Discussion in 'C++' started by Eric Lilja, May 24, 2005.

  1. Eric Lilja

    Eric Lilja Guest

    Hello, consider the following two functions:

    /* function foo() */
    void foo()
    {
    float y = 0.0f;
    float sum = 0.0f;

    for(int i = 0; i < num; ++i)
    {
    for(int j = 0; j < num; ++j)
    {
    const float& x = myDataX;

    y = myDataY[j];

    sum += x + y;
    }
    }

    std::cout << "sum = " << sum << std::endl;
    }

    /* function bar() */
    void bar()
    {
    float sum = 0.0f;
    float y_sum = 0.0f;

    for(int y = 0; y < num; ++y)
    y_sum += myDataY[y];

    for(int x = 0; x < num; ++x)
    {
    float x_times_num = myDataX[x] * num;

    float value = (x_times_num + y_sum);
    sum += value;
    }

    std::cout << "sum = " << sum << std::endl;
    }

    If myDataX and myDataY are small arrays, both functions produce the correct
    sum and bar() seems to be a bit faster (I removed code for timing when
    posting). But for large sets of data, bar() produces a too large sum but is
    very much faster. Why? Where's the bug in bar()? I have a feeling it has to
    do with the fact that I'm using floats and floats don't always behave as one
    might expect unless you understand in detail how they're represented
    internally. I want to fix bar() so it produces the correct sum for large
    data sets, and, hopefully still doing it faster than foo(). I am compiling
    with debug info and will all optimizations disabled.

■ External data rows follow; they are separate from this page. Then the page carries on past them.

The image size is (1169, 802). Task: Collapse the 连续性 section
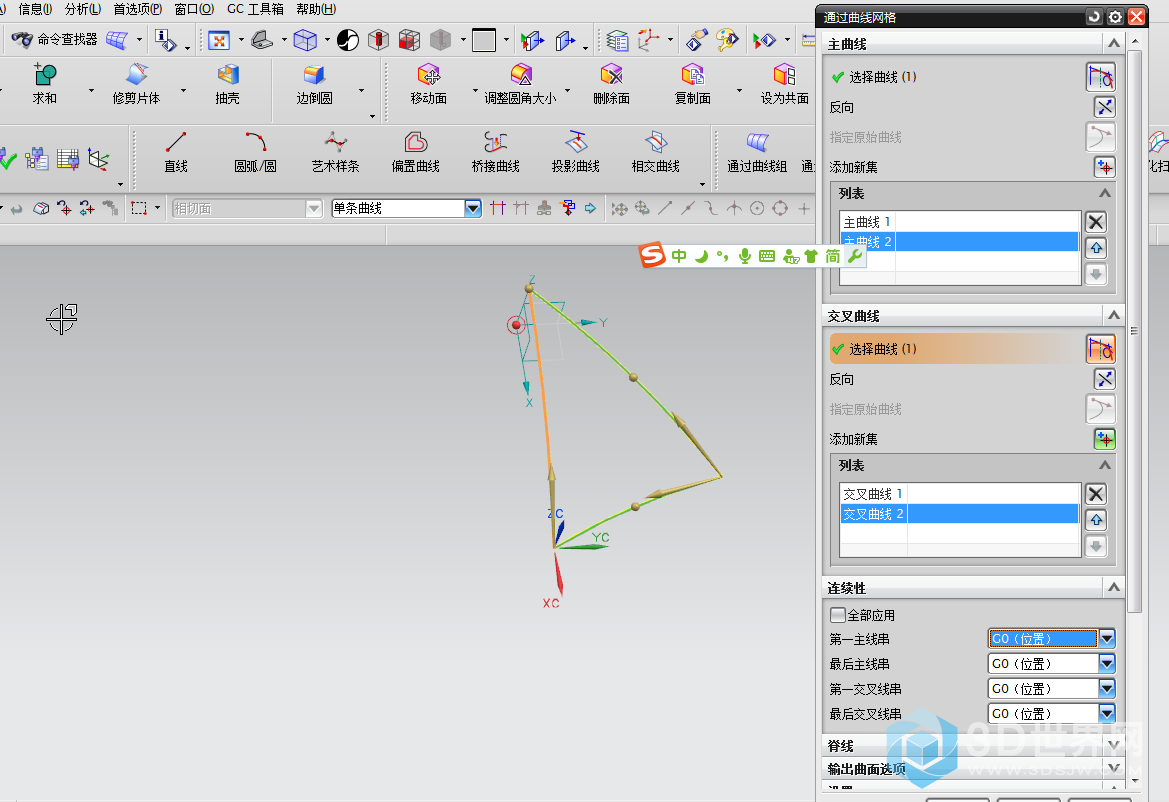(1113, 588)
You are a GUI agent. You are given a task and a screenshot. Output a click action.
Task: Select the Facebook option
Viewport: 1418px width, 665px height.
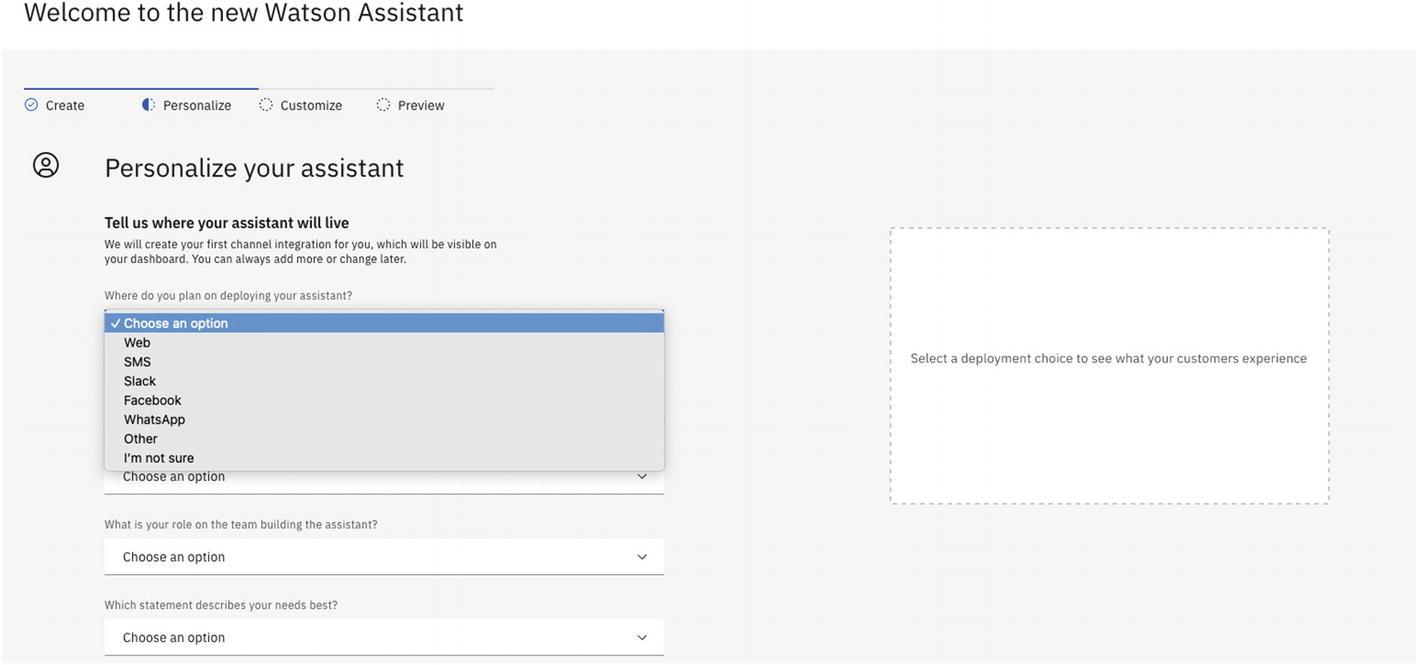click(152, 400)
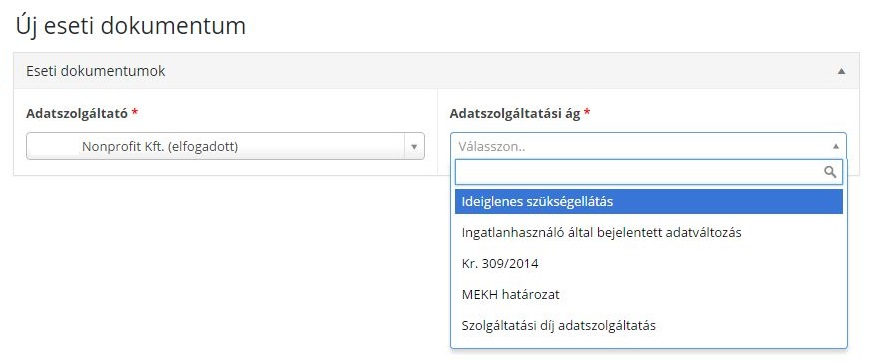Image resolution: width=869 pixels, height=363 pixels.
Task: Click the red asterisk beside Adatszolgáltatási ág
Action: 587,113
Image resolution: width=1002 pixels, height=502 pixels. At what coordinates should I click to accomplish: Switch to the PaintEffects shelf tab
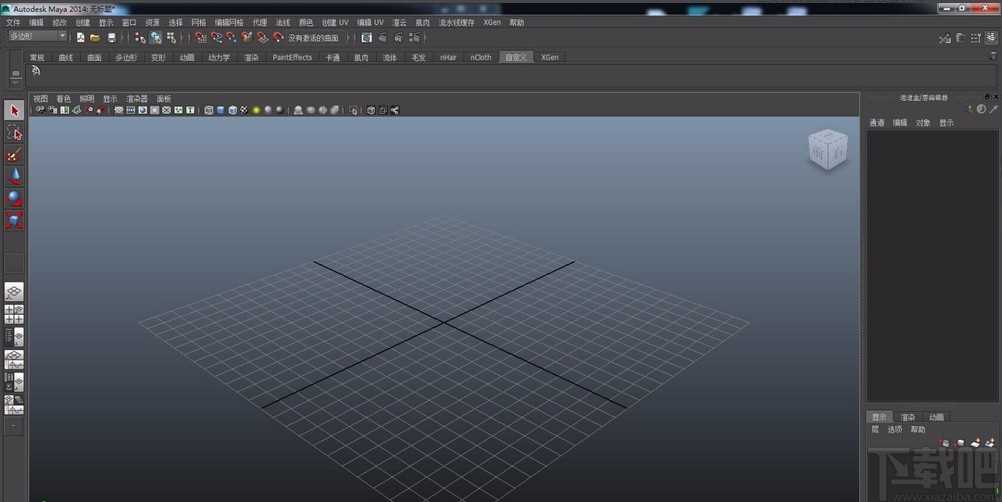tap(292, 58)
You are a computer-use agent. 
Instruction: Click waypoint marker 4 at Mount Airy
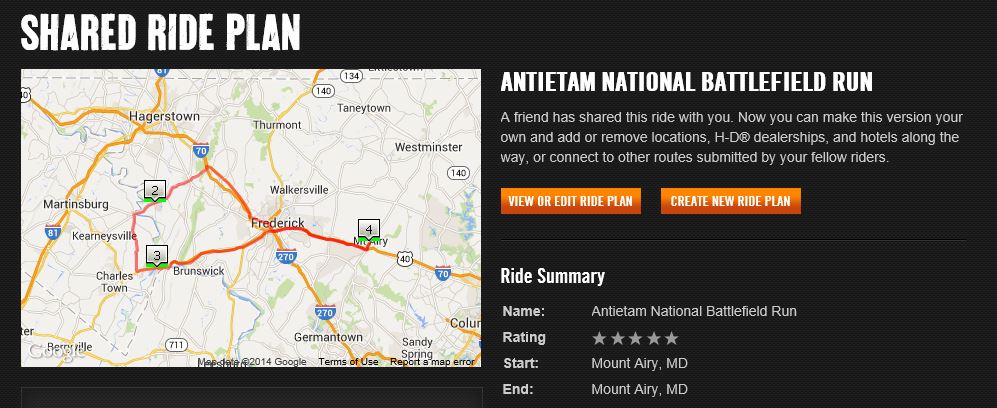368,231
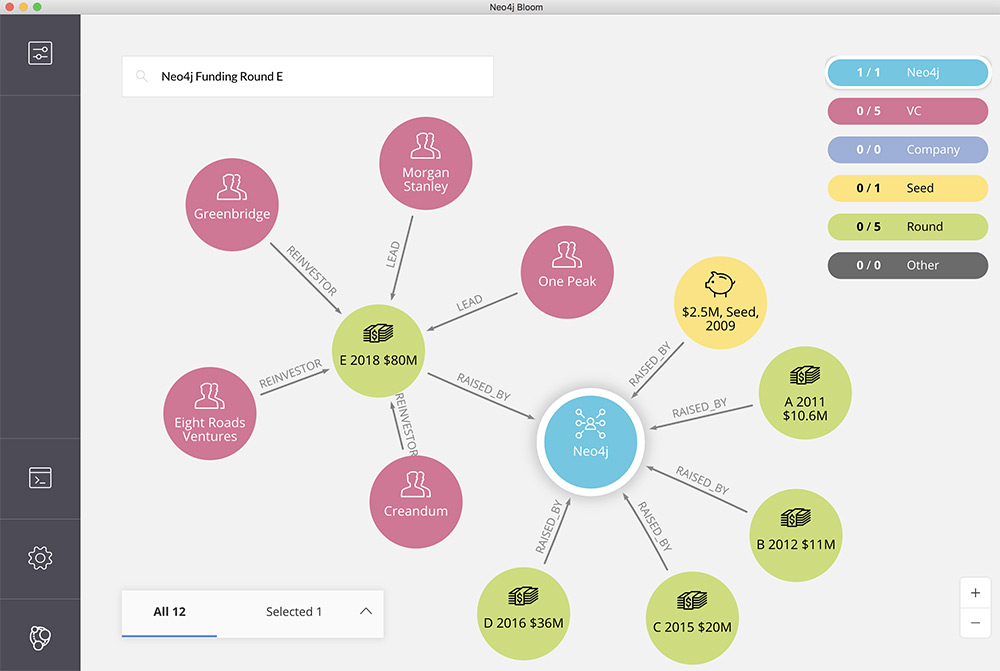Click the magnifier icon in search bar
Viewport: 1000px width, 671px height.
tap(143, 76)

    If you see any bugs, have suggestions on how to improve the speed of my
    functions, please reply. I need to calculate the sum calculated by foo() and
    bar() as fast as possible.

    Example data set that works for both:
    const int num = 4;
    myDataX = new float[num];
    myDataY = new float[num];
    myDataX[0] = 1;
    myDataX[1] = 2;
    myDataX[2] = 3;
    myDataX[3] = 4;

    myDataY[0] = 5;
    myDataY[1] = 6;
    myDataY[2] = 7;
    myDataY[3] = 8;

    Example data set (large) where bar() produces an incorrect sum:
    const int num = 20000;
    myDataX = new float[num];
    myDataY = new float[num];

    std::fill(myDataX, &myDataX[num-1], 0.1f);
    std::fill(myDataY, &myDataY[num-1], 0.1f);

    These variables are static globals in my test program.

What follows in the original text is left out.